2007年06月29日号

小さな花


野の片隅にスミレが咲いて、今は忘れな草(勿忘草=わすれなぐさ)がほつほつとうす紫の花をつけている。たまに、淡いピンクの色も混じる。小さな小さな可憐な…花。そう言えば小学生のころ、忘れな草の花のような女の子が結構いたっけ。おかっぱ頭の、丸衿のブラウスかなんか着ている…そんなイメージ。決まって、衿には花の刺繍があったりした。毎日一緒に遊んでいたあの女の子たちの、笑顔や泣き顔や怒った顔が、今は不思議に忘れな草の花にだぶって、無性に思い出されてきてしまう。

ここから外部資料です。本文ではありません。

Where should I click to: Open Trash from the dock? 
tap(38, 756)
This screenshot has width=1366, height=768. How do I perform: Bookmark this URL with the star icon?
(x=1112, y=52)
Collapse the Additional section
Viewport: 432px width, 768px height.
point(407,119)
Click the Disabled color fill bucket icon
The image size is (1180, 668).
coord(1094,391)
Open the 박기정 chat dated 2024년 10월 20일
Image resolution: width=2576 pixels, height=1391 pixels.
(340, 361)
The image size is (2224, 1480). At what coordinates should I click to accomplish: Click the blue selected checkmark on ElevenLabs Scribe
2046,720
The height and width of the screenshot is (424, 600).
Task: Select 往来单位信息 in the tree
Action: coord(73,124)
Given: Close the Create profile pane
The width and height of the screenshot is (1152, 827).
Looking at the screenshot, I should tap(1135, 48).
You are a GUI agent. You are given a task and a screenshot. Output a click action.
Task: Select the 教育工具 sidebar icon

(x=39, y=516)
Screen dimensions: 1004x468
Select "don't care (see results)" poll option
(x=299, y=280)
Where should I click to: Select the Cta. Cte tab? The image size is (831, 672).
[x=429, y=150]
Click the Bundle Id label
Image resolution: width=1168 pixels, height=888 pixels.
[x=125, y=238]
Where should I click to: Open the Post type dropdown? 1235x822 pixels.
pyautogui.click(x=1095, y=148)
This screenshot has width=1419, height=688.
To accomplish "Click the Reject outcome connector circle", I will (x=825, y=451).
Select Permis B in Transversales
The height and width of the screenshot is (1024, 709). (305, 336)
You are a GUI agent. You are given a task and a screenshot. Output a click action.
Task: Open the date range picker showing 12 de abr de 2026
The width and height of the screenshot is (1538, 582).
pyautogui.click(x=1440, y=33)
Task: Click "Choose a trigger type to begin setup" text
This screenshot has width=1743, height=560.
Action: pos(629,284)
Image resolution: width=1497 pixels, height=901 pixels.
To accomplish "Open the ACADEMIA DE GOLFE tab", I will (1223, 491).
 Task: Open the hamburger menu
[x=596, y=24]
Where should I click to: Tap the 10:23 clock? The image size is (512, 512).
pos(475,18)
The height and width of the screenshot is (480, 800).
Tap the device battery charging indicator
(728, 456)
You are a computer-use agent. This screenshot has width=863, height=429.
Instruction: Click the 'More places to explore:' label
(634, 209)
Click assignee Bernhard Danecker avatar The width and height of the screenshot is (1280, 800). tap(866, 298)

   忘れな草は明治期以降の帰化植物だそうで、それが野生化して広まったという(日本の在来種には「エゾムラサキ」があるという)。花の名は「私を忘れないで…」という意味の英語名や(フォーゲット・ミー・ノット)ドイツ語名の訳で、少し悲しいヨーロッパの伝説が由来しているのだそうだ。――恋人ゼルダのために川岸のこの花を摘もうとした騎士ルドルフが川に落ち、波間に消える前に「私を忘れないで」と、この草花を恋人に投げよこした。彼女はこの花を生涯髪にさし、この可憐な花を「忘れな草」と呼ぶようになった――とか。


   野や道端や田んぼの畦(あぜ)に咲く小さな小さな草花が、いつの頃からか気になる存在になった。顔をよほど近づけないと見えないような、極小の花々。カタバミやハコベやスイバや、これから夏にかけてはツユクサが咲いて、蓼(タデ)のいろいろな穂花も咲く。できれば虫めがねかルーペで見てほしい。遠目では気づかない、息をのむようなあでやかで美しい、あるいはいじらしく可愛らしい花の姿が現れる。極小の花々は人の思いなどには少しの関わりもなく、独り堂々と輝くように咲き誇っている…。